▶ _WORK REQUEST_
Return verbatim the lines that run from the one holding "The width and height of the screenshot is (604, 423)." to the end of the listing, both ends included, without the pictures.

▶ _INFORMATION_

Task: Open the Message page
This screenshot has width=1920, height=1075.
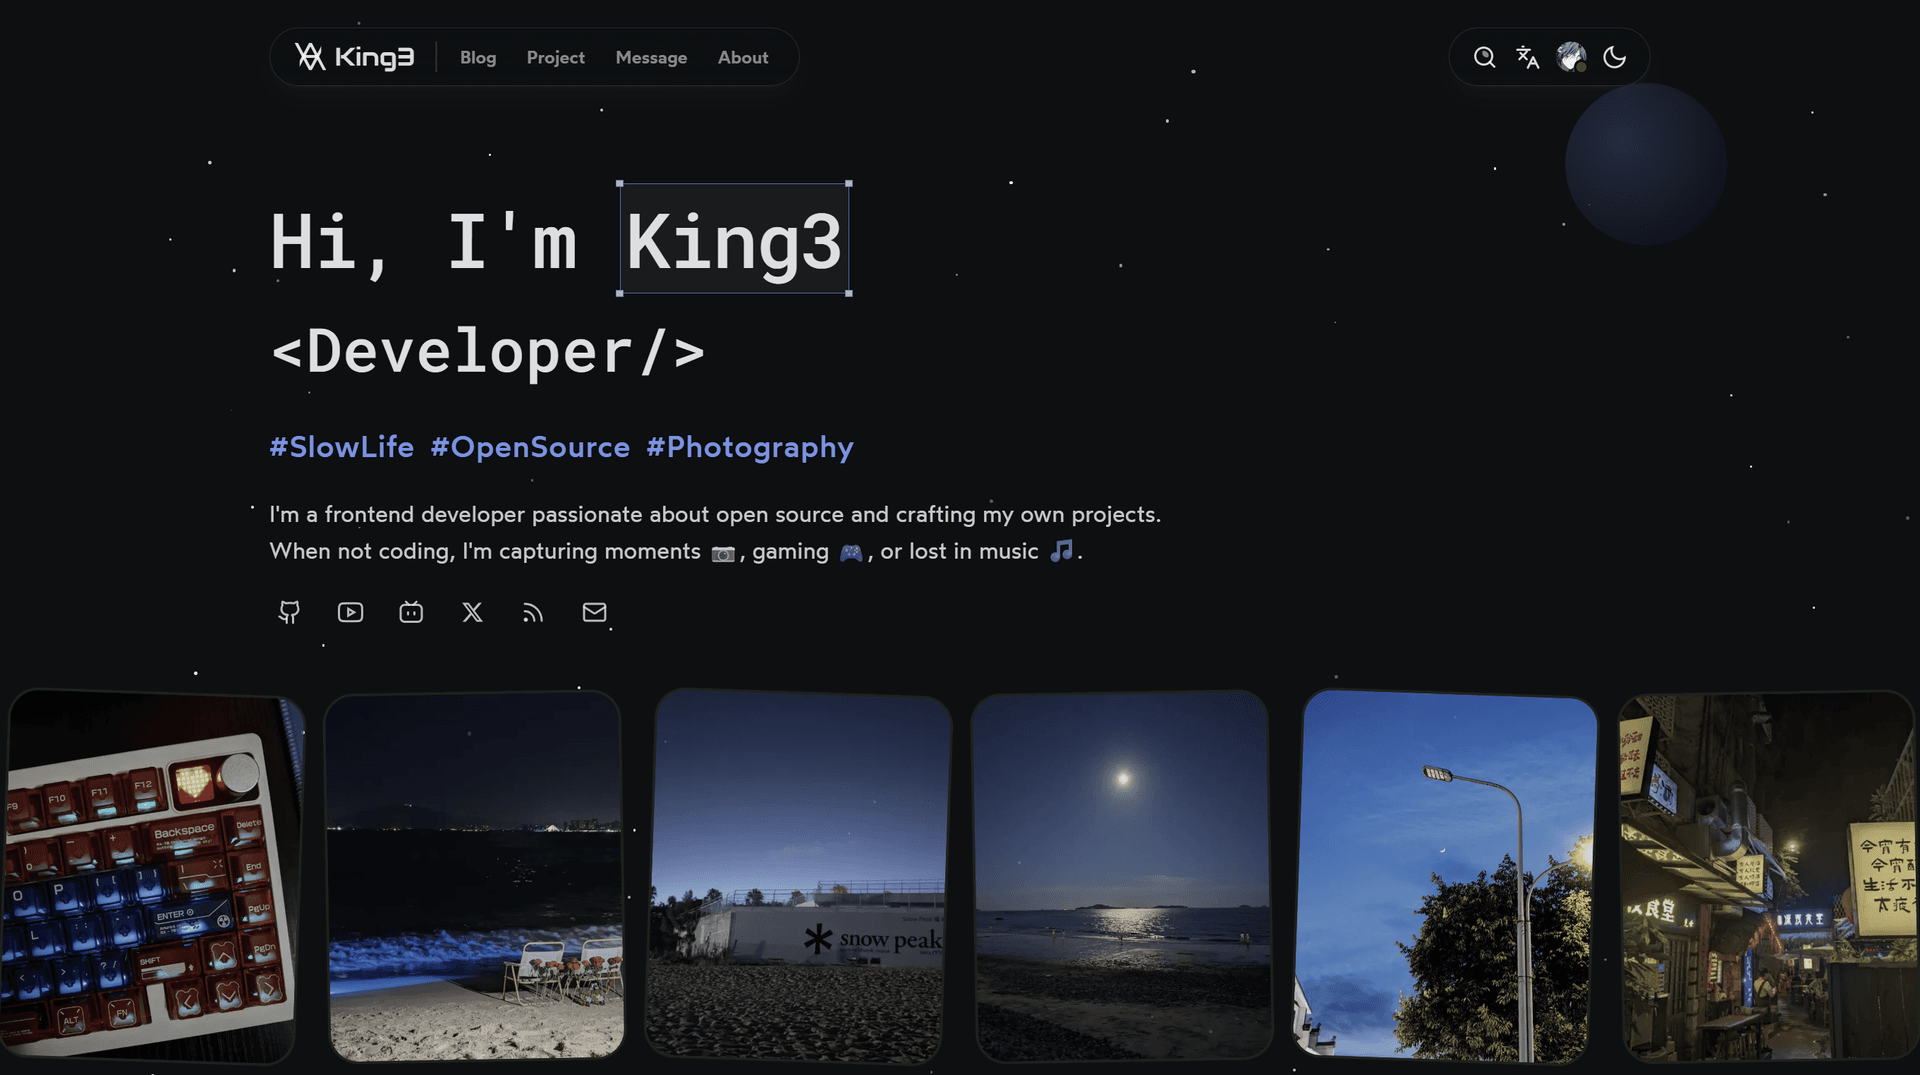Action: click(651, 58)
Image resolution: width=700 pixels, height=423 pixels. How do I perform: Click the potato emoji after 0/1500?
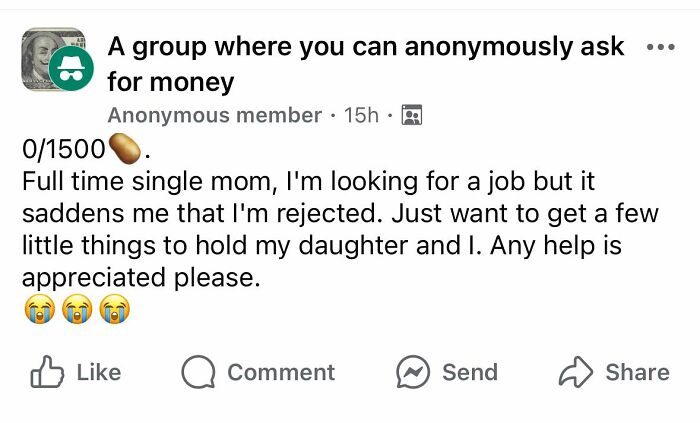(x=127, y=148)
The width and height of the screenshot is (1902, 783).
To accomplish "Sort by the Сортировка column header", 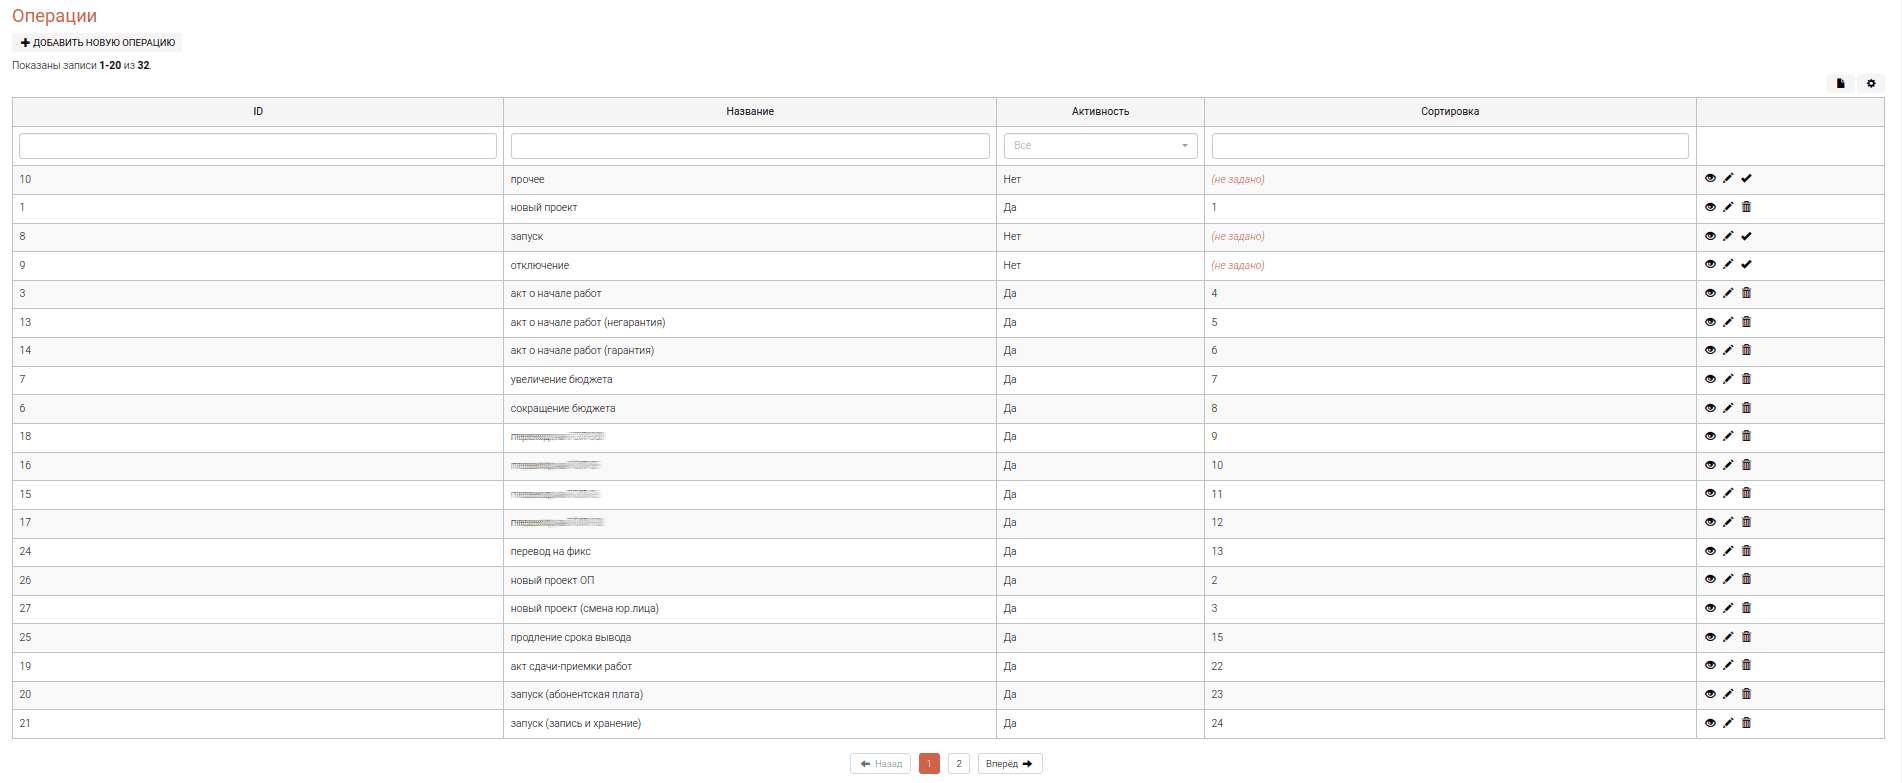I will (1449, 112).
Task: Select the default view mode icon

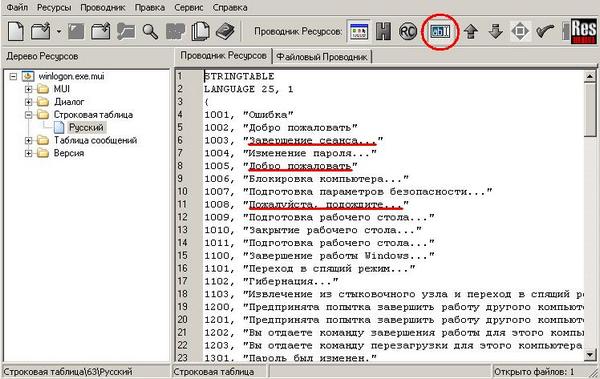Action: point(359,31)
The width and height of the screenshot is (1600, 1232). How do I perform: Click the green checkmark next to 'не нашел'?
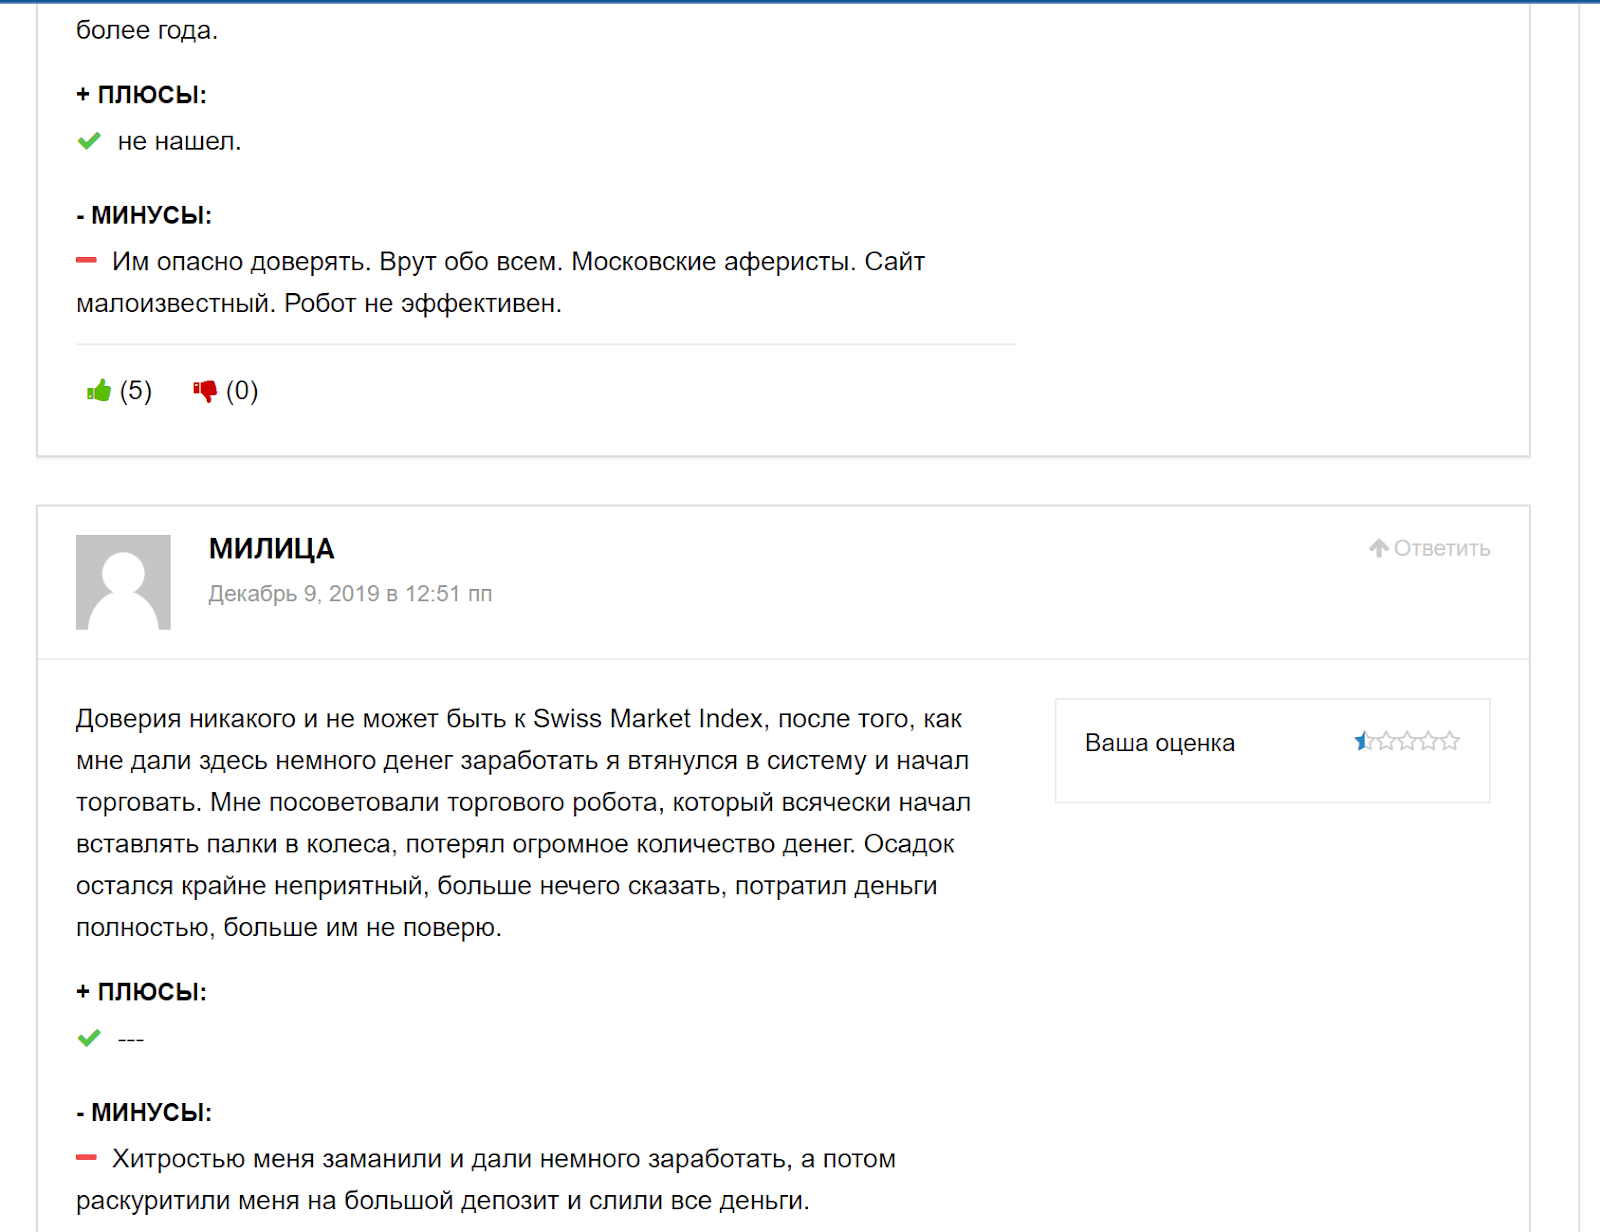click(x=89, y=141)
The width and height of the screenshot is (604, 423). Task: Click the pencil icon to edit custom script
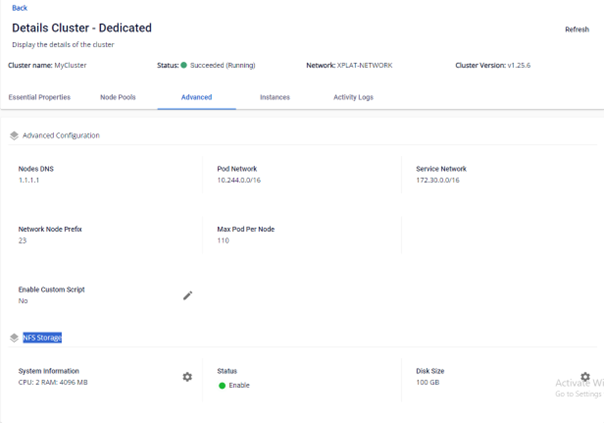coord(187,295)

▶ _RESULT FOR THIS TASK_
The width and height of the screenshot is (604, 423). Task: Click the pencil icon to edit custom script
coord(187,295)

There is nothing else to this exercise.